If you're the other team, and you need a win to chase away the doldrums, you take the Detroit Lions, wash them down with a glass of water and wait.

Sometimes the Lions kick in right away; other times, you have to wait three quarters for results, occasionally even longer.

But the Lions always come through. They're the NFL's Tylenol 3 to the other 31 teams' migraines.

The Vikings were sniffing, sneezing and coughing on their way into their dome Sunday morning. The 0-2 start hit them like a ton of bricks. Something was going around the NFL and the Vikings had caught it. The Cowboys, 49ers, and a bunch of other teams had been inflicted, too.

The Vikings took a healthy dose of Detroit Lions and, a few hours later, they were feeling much better.

You watch the Lions and you can kind of see them in sepia tones, moving in super-fast motion with the occasional caption card, like the old Keystone Kops flicks in the days of silent movies.

Leading the Vikings 7-0 on Sunday and having just forced a nice three-and-out, the Lions were poised to get the ball back.
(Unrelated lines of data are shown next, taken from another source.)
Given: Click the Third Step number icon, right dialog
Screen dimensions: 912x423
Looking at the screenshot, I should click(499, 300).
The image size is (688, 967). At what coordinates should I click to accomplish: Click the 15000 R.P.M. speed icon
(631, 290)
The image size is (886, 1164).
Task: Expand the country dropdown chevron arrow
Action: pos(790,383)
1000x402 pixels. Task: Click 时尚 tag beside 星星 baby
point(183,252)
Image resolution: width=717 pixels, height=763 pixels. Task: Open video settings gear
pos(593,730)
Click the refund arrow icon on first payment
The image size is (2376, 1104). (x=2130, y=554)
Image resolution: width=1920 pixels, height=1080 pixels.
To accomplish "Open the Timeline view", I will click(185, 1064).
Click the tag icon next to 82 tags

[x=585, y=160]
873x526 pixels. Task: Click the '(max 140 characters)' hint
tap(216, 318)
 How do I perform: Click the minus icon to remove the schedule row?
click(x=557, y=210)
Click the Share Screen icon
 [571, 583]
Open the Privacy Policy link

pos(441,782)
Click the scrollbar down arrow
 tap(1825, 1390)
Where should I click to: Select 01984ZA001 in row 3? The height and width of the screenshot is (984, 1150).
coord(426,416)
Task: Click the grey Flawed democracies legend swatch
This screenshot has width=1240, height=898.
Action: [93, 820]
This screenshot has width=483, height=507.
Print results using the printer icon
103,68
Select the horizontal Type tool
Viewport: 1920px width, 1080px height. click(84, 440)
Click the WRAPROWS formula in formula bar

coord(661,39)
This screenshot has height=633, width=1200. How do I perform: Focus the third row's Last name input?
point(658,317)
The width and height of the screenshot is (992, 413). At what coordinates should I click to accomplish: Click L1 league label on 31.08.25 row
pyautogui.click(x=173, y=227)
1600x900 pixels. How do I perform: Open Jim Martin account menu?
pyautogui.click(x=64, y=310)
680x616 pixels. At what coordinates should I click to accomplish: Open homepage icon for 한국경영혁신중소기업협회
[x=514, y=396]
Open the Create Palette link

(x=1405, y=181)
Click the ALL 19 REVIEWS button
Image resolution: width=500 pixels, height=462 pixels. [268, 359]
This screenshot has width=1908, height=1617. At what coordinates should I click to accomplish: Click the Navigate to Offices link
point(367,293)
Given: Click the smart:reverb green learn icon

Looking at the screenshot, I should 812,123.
Punt returner Stefan Logan awaited the booted ball.

I see the play now in sepia, in fast motion. The caption card flashes on the screen, the calliope music playing in the foreground.

"WHOOPS!!"

"MUFF!"

"RATS!"

Logan, running toward the football, diverted his gaze away from the ball and by the time he un-diverted it, the football was bouncing off his fingertips and into the arms of the eagerly awaiting Vikings kick coverers.

The Lions' generosity continued on the very next play when they declined to cover Percy Harvin, and QB Brett Favre hit the wide open receiver for a 23-yard touchdown.

More sepia tones. More calliope music.

Vikings running back Adrian Peterson torched the Lions for an 80-yard TD run in the third quarter. It was the sort of big play that the Lions swear after every game they can't afford to surrender and yet manage to, the very next week.

More Keystone Kops images.

Lions QB Shaun Hill threw not one but two interceptions in the Vikings' end zone, in the waning minutes of the game.

The Lions are the medication that never stops working.

It all added up to another of those 24-10 type losses in Minnesota, the kind beset with suicidal football plays and interceptions. The Lions have been losing that way in Minnesota for 13 years now.

After the game, there were a lot of "We can't keep doing that" and "We're better than that" quotes coming from Lions players, quotes that keep getting printed, as if they're full of profundity---or as if we've never read them before.

If the Lions are subscribing to the "take one step backward to take two steps forward" method of improving, Sunday's game was the step backward---presuming you recognize the closes losses in Weeks One and Two to be the two steps forward.

However they step, the Lions are 0-3. They were close twice, and not so close yesterday.

Doesn't matter. This is the NFL, where the weak are eaten and moral victories are for losers.

Just another Sunday in Minnesota for the Lions. The spread was Minnesota giving 11 points, and they still covered.

Someone could have made a mint hawking the Lions off the back of a truck.